Студенты неопределённо кивнули.

-Вот и замечательно.

Странно, подумал профессор. Скажи он им тоже самое, но без «какого хрена» и «мастурбировала», вряд ли его кто-нибудь услышал бы. Эх-х, куда катится мир? А лучше спросить – откуда? Но сказал он совсем другое.

-Садитесь.

Вовчик-Антошка плюхнулся обратно на своё место.

-Итак, с определением современной философии чрез пень-колоду разобрались. Теперь, пожалуй, потолкуем о современных философах. Назовите хотя бы одного…

-Звать меня Борисом Михайловичем, но ежели кто соизволит принести мне опохмелиться, то можно просто Михалычем, - фыркал Вовчик. – А ежели ещё составит компанию, то Борькой.

-Успокойся. Чего ты на него взъелся?

Вовчик глянул на свою подружку:

-А ты не видела, как он минералку глушил? Он же два литра за час уговорил.

Девушка ухмыльнулась:

-Уж чья бы мычала…

Они шли по коридору третьего этажа МАКиВа. Навстречу им двигалась толпа, со спины напирала такая же. Иногда столпотворение разрезал какой-нибудь очень спешащий профессор. Спинами чувствуя таких, студенты заблаговременно расступались.

Аудитория с пьяным философом во главе осталась где-то позади. Согласно расписанию, их сегодня ожидала ещё латынь, история Средних веков, литература и ТК (теория колдовства). Однако пока в голове жужжали только слова Винни-Пуха: «А не пора ли нам подкрепиться?»

В столовой, как всегда, было не протолкнуться. Она открывалась в восемь, за час до начала занятий, чтобы завтракали те, у кого дома в холодильнике шаром покати. А закрывалась около десяти, чтобы ужинали те, кто остаётся здесь работать до утра. Хотя, обычно, на ночь в ней оставался дежурный.

Кормили по-советски просто, но неплохо. Если быть точнее, то третий сорт – не брак.

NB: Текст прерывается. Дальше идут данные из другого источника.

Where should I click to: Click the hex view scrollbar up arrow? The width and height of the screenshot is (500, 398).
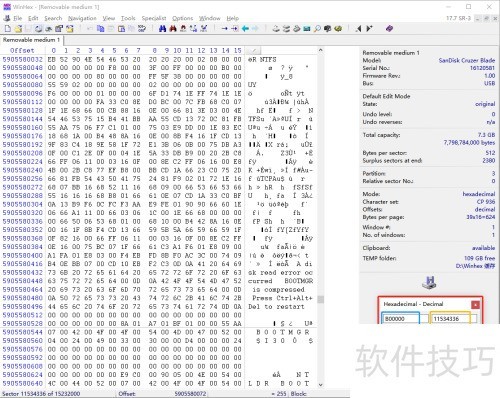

Каждый день, даже по воскресеньям, часов в шесть, во внутренний двор огромного здания МАКиВ заезжал грузовичок, и пока водитель, потирая заспанные глаза, курил, трое ребят-снабженцев разгружали кузов. Там были противни с ещё тёплыми, ароматными булочками и пирожками. Иногда также завозили ящики чёрного чая, мешки с сахаром и специи. Примерно через час подъезжал другой грузовичок, побольше, нагруженный фруктами, овощами и, иногда, крупами. Из всего этого пятеро поварих под шефством шестой, Людмилы Марковны, дородной высокой женщины в белом колпаке и с круглым, как каравай, лицом, готовили – жарили, варили, парили, тушили и смешивали – чтобы в обед и на ужин весь МАКиВ не остался без первого, второго и третьего (с компотом). Их маленькая, в соотношении со всей Академией, кухонька, с восьми и до восьми представляла собой пекло – на электрических печах в огромных кастрюлях, на которых ещё до революции краской, с твёрдыми знаками, было написано «суп», «каша», «мясное», или «чай» - булькало и шкваркало и кипело что-то наваристое. Запах просачивался в саму столовую, и, бывало, дальше. Там, за столиками, коих вечно не хватало, жевали, писали, болтали и спорили студенты.

Сегодня пахло острым.

У стойки буфета была очередь. Оттуда, сквозь шум сотен голосов, слышался звон монет и усталые голоса продавщиц.

«Сколько ром-баба?»

«Пять-писят»

«А песочное?»

«Четыре-писят»

«Э-э…А у вас есть ещё эти пирожные, как их там…М-м-м…»

«Эклеры?»

«Нет, другие какие-то»

«Картошка?»

«Ага»

«Есть»

«Тогда две Ром-бабы» - и на стойку из потной ладони высыпаются медяки. Продавщица, зевая, пересчитывает их, затем раскладывает по плошкам (пятьдесят копеек в одну, десять в другую, рубли – в третью), шарит рукой по стойке и не находит на ней салфеток – кончились, идёт за новой пачкой, возвращается, вскрывает её, кладёт на тарелку две булочки, столько же салфеток, отдаёт студенту, и выслушивает с каменным лицом следующего.

«Сколько булка с маком?»

«Пять-шесят»…

На это раз заканчиваются чистые тарелки. Потом кончатся булочки. Могут попросить разменять, обменять или заменить… мало ли что ещё, ведь это МАКиВ. А завтра перед открытием уже другая продавщица, только-только заступившая в смену, снимет со стены пришпиленное меню с расценками и повесит другое.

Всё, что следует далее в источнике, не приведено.